La fotografía de Ludovic Colbeau-Justin y Dominique Fausset apuesta por el contraste: exteriores blancos, cegadores, fríos como una lápida; interiores oscuros, saturados de objetos, texturas, olores. La cámara nunca está del todo limpia, como si la propia lente hubiera estado empapada de humedad. Y eso no molesta: al contrario, construye una atmósfera única, casi táctil. El vestuario de Isabelle Mathieu evita la postal navideña y abraza lo cotidiano, lo feo, lo verdadero. Aquí la gente lleva lo que puede, lo que queda limpio, lo que no huele mal del todo. Hay belleza en esa miseria sin espectáculo.

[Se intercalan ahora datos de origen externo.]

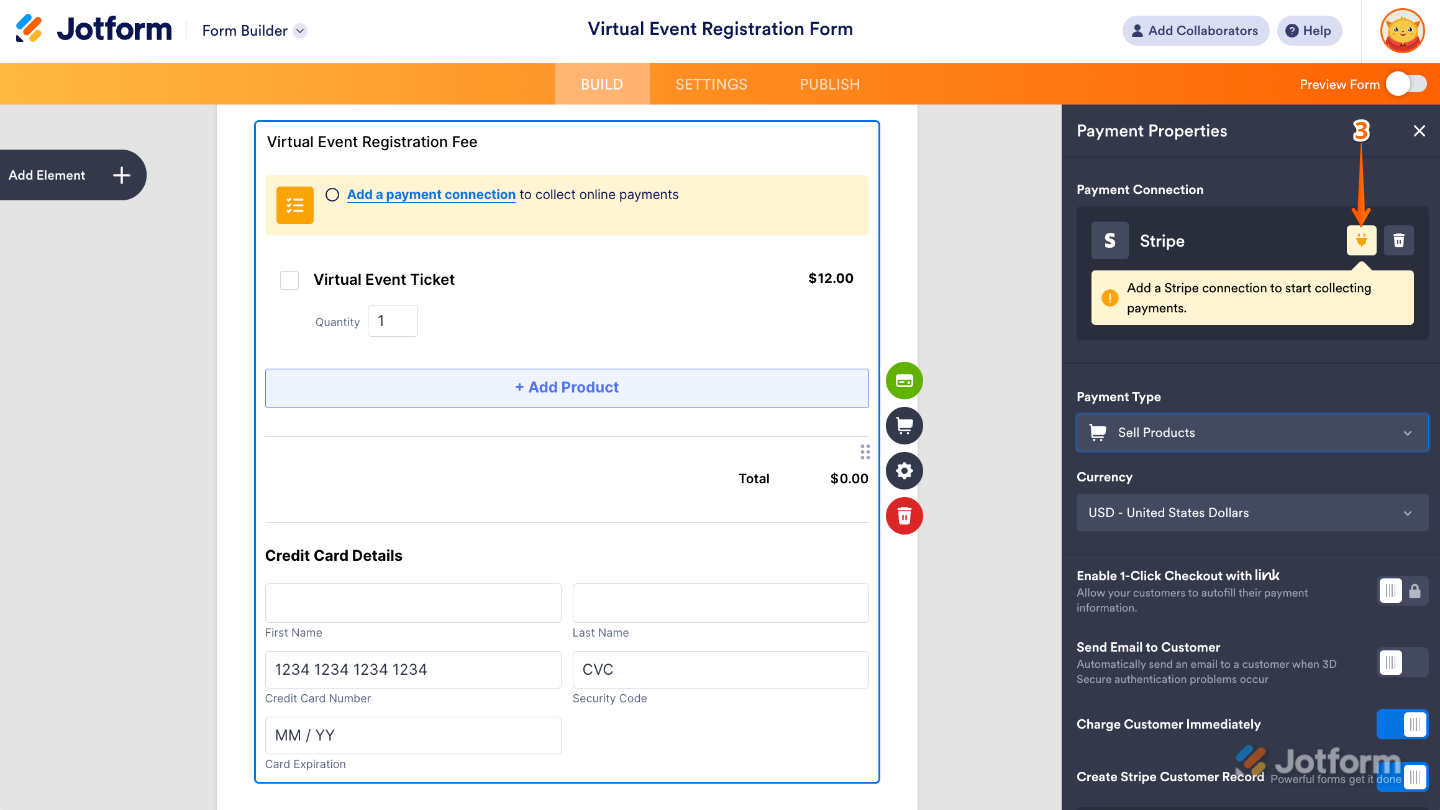This screenshot has width=1440, height=810.
Task: Click the Add Product button
Action: coord(566,387)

Y entonces la película termina. Pero no cierra. No concluye como un misterio resuelto, sino como una confesión a medias. Las respuestas que esperábamos no llegan. Lo que queda es una intuición: que todos han hecho algo. Que nadie está limpio. Que en ese pueblo, como en tantos otros, el crimen es solo un síntoma. Lo importante no era saber quién mató a Papá Noel, sino descubrir lo que cada personaje calla cuando se apagan las luces.

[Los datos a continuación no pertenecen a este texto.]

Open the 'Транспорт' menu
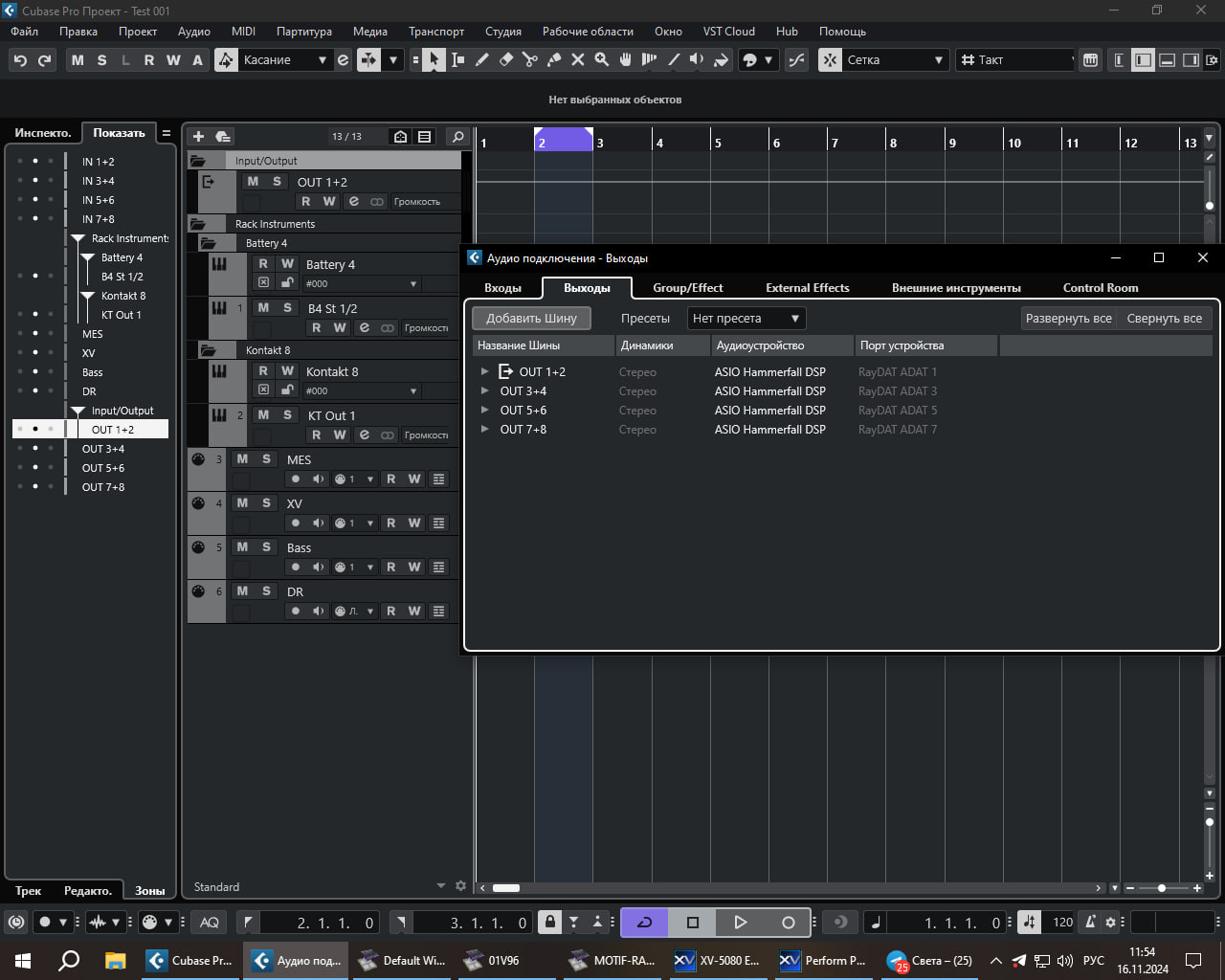coord(435,32)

Dubosc, sin señalar a nadie, construye un espejo turbio donde el espectador acaba viéndose reflejado. Porque esta no es una película sobre un asesinato, sino sobre la comunidad que finge no verlo. Y sobre el miedo de mirar lo salvaje de frente. El oso que aparece en la historia —real, simbólico, monstruoso— no es un animal cualquiera. Es lo que no podemos controlar. Lo que hemos expulsado de nuestras casas y sigue esperando en el bosque.


Lo que esta película dice, sin decirlo del todo, es que todos llevamos algo muerto en el maletero. Que todos tenemos una parte que no queremos enseñar. Y que quizá, cuando el frío nos rodea, lo único que nos queda es reírnos a tiempo… antes de que la risa se nos congele en la boca.